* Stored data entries
_____

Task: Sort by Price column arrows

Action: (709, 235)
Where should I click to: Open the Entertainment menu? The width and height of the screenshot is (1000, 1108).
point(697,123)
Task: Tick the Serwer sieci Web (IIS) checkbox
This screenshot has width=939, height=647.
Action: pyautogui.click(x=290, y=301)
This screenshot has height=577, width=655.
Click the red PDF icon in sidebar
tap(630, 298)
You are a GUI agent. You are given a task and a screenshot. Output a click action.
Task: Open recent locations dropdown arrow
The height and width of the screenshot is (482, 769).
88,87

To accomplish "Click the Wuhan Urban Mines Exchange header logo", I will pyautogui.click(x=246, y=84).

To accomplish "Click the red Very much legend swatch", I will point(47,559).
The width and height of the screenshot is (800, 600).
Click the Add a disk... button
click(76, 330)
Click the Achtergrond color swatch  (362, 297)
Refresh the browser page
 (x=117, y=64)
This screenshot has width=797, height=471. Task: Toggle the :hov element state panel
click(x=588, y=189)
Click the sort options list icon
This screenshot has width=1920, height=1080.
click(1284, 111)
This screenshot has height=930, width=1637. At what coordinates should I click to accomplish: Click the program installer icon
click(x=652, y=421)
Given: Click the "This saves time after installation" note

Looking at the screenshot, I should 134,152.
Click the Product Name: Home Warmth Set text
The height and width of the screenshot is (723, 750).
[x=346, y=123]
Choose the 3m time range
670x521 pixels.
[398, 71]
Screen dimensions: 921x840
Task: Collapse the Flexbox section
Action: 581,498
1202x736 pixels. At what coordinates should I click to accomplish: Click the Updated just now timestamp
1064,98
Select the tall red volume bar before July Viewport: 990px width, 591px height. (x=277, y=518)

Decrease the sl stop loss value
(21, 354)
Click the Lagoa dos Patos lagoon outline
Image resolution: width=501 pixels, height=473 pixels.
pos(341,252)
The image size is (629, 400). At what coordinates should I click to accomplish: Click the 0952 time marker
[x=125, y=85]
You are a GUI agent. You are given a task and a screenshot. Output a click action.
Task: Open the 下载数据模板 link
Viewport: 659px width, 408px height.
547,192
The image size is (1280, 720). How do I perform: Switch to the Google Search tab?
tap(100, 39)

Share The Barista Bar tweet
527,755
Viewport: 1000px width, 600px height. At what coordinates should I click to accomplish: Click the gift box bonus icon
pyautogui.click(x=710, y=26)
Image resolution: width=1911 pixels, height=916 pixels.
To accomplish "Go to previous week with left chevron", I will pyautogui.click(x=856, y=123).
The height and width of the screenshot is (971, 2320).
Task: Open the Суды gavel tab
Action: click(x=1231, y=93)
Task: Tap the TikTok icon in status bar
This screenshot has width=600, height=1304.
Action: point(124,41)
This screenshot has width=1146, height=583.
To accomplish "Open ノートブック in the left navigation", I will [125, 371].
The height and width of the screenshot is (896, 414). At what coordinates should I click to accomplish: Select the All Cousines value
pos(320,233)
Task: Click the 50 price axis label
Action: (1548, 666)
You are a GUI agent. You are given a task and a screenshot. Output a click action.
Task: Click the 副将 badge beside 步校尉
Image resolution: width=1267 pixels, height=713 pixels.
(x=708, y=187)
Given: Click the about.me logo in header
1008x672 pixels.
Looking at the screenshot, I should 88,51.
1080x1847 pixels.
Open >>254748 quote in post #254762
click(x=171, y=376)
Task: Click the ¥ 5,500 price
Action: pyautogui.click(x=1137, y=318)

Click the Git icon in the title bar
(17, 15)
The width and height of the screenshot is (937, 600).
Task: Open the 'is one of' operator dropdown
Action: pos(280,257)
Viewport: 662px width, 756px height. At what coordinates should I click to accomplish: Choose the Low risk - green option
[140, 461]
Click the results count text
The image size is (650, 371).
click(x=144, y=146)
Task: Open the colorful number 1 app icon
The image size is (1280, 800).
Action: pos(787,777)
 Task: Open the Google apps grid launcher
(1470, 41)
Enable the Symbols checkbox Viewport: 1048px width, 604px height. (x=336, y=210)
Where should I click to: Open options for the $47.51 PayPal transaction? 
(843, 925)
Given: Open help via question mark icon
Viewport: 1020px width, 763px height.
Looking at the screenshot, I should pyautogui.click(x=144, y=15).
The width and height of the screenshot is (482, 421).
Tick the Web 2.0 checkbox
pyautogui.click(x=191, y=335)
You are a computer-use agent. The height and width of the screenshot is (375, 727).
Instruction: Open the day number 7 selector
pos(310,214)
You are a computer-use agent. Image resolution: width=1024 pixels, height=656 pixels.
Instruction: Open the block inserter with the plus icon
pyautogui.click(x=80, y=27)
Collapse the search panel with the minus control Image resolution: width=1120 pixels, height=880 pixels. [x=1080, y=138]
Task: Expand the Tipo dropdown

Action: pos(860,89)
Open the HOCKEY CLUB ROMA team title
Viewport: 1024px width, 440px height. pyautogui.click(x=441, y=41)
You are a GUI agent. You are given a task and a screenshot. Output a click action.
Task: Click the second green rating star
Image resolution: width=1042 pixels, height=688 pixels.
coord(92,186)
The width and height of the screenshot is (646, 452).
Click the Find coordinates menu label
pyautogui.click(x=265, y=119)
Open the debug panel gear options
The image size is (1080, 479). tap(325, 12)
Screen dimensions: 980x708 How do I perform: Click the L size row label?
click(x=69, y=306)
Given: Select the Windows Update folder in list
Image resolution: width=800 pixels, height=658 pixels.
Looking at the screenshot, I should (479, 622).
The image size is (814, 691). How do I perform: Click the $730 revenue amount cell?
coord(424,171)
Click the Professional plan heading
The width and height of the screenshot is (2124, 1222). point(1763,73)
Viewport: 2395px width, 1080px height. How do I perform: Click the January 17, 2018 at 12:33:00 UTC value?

_____

* WORK ITEM
The lines holding the word "logo" are the answer. Find them in the entries and copy them.

* WRITTEN RESPONSE
To accomplish "Click the Wuhan Urban Mines Exchange header logo", I will pyautogui.click(x=246, y=84).
Given: Click the about.me logo in header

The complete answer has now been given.